(Supplied information)
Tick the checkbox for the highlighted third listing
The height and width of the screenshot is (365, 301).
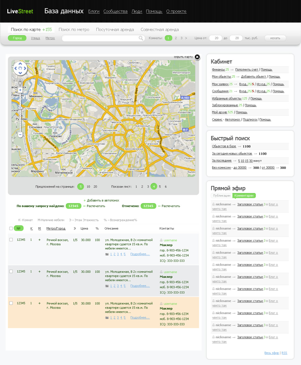[11, 303]
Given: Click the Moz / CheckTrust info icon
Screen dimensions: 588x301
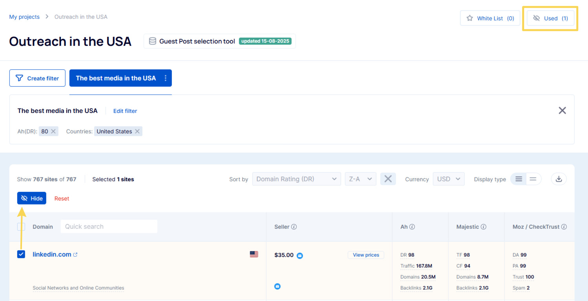Looking at the screenshot, I should pyautogui.click(x=564, y=227).

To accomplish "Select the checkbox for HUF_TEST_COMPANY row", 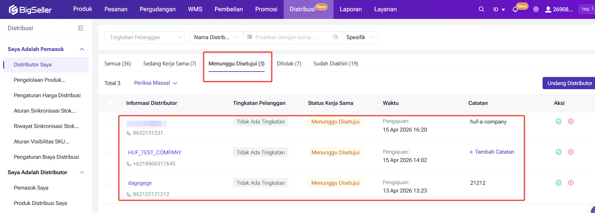I will [x=109, y=152].
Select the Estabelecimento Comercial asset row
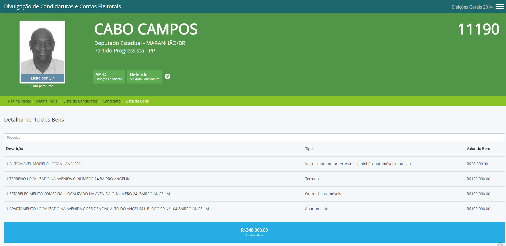The width and height of the screenshot is (506, 246). pos(88,194)
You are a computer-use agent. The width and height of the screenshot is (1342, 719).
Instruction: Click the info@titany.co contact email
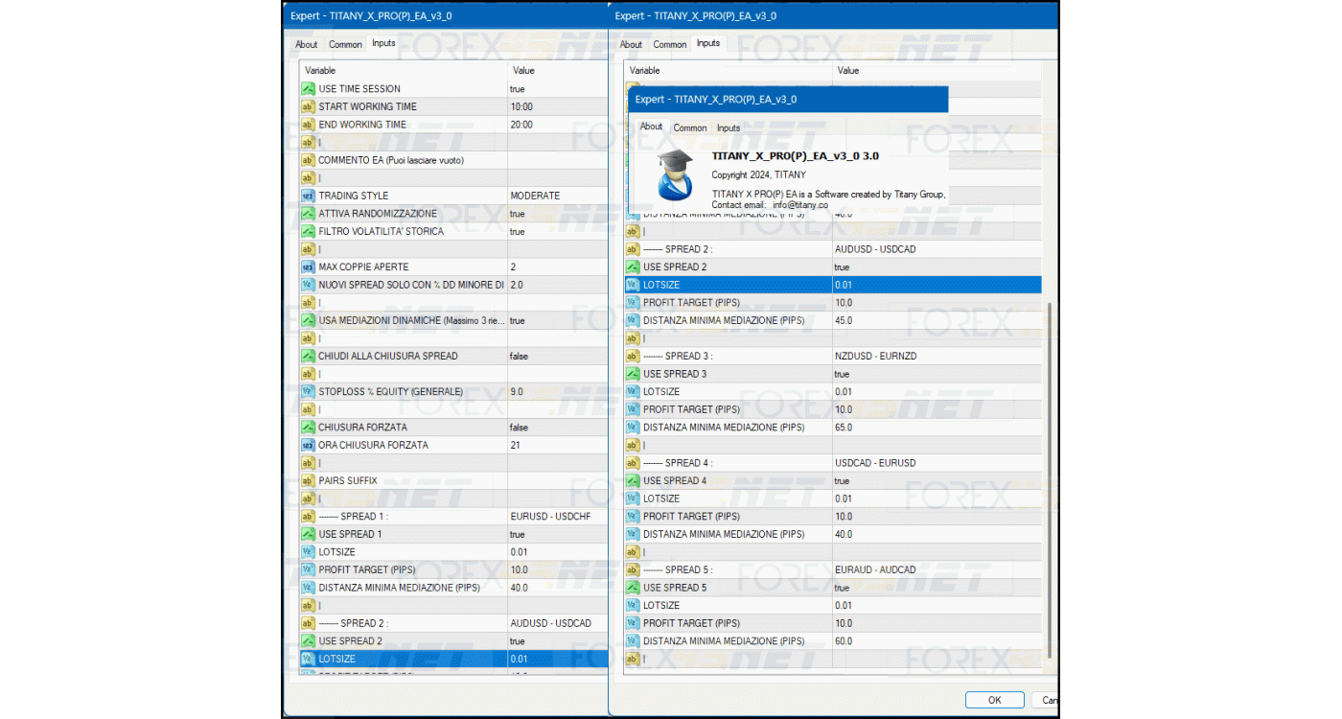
(End Supplied information)
[Exercise instructions]:
Will you repeat the material above, but only from the line containing "You are a computer-use" through its last line, exactly and without the pictures?

[Answer to this problem]:
You are a computer-use agent. The width and height of the screenshot is (1342, 719).
Instruction: Click the info@titany.co contact email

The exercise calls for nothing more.